See http://www.stand.org.uk/ripnotes/ for the full text. Here's the
executive summary:

ISPs as wiretappers

ISPs are now classified as "public telecommunication systems". As are
mobile telephone providers, Net gateways, newservers, and, potentially,
operators of Web applications like Hotmail. This provides a new set of
burdens on even the smallest ISP, and may introduce a new level of
bureaucracy and liability for anyone seeking to offer any form of Internet
service. Additionally, employees of these companies are compelled to keep
any surveillance they conduct on their customers secret in perpetuity. We
believe this to be a dangerous extension of obligations on British Net
citizens, with no corresponding checks or balances on law enforcement. 

Interception Methods

Additionally, the Home Secretary has reserved the right to demand the
placing of specific devices to monitor ISP traffic with little
deliberation, and no guarantee that the nature of this monitoring will
ever be publicised. We'd like to see such impositions made public. 

Mass Surveillance

The bill clarifies the requirements for an interception warrant, but also
provides for Certificates, which are general permissions granted by the
Home Secretary in a set of situations that don't make sense on the global
Internet. In particular, the security services can now attempt to gather
information on all communications that travel across an international
boundary, without limit. We believe this affects everyone who uses the
Net, to an extent unwarranted by the requirements of law enforcement. 

Permanent Secrecy

Surveillance of communications, as before, is explicitly excluded from
being used in a court of law. While this ostensibly provides continuing
privacy for your e-mails (they won't be quoted in a court case), it also
means that if your communications are tapped, you will never know. 

Traffic Data

A wide group of government authorities are now allowed to collect
communications data - that's to say, everything about your Net sessions
*apart* from the contents of your messages.
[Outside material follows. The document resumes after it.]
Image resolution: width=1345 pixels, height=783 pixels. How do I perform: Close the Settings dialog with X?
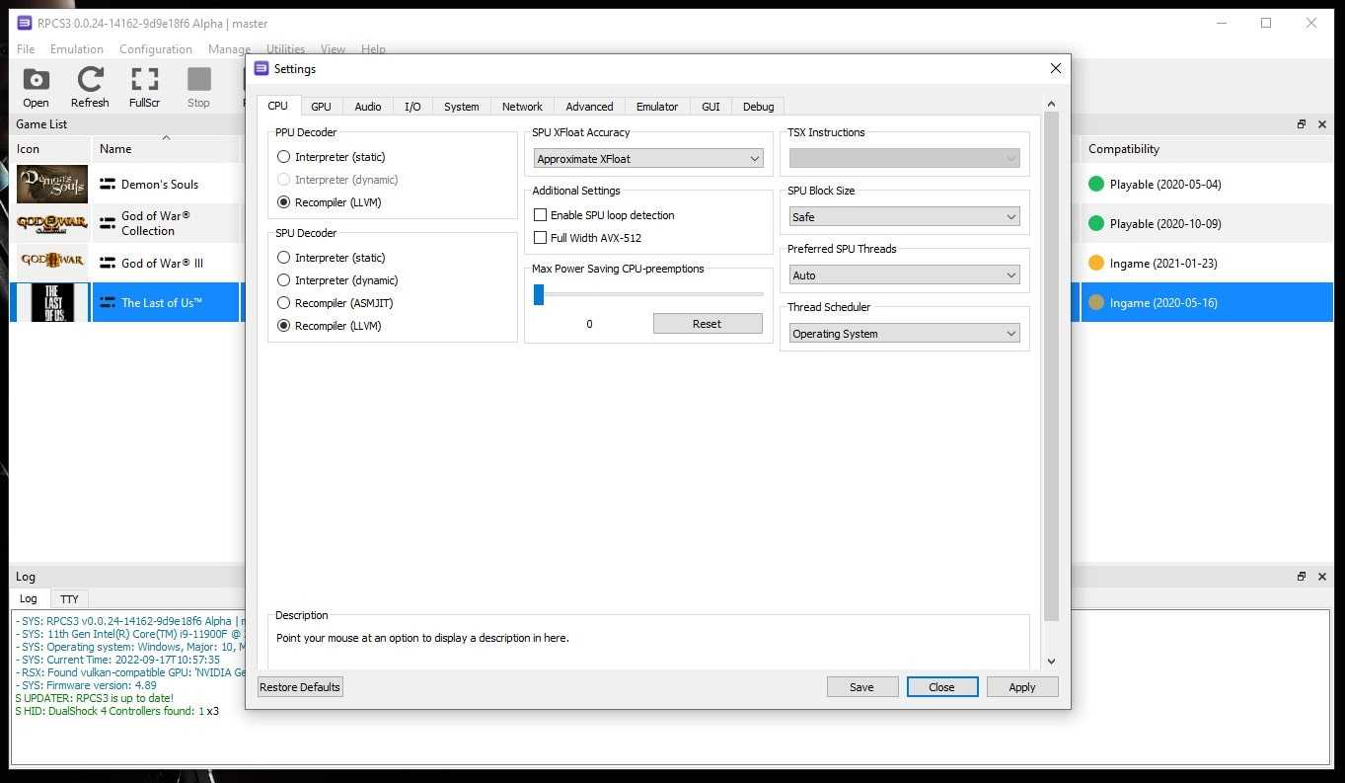point(1055,68)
So, for instance, the Web
sites you visit or the full list of who you have contacted may be
collected by anyone from the local police to the security services, with
very little supervision. We think that collecting mass traffic data is
effectively watching your every movement online, and should have the same
safeguards as watching your home. 

Government Access to Keys

The government can still demand you hand over keys or plaintext, and can
still potentially gaol computer users for being unable to unlock their own
files. This tipping-off offence provides serious criminals with a
get-out-of-jail-quick escape, while still effectively criminalising the
widespread use of encryption by making the act of losing keys or
forgetting passwords a criminal offence.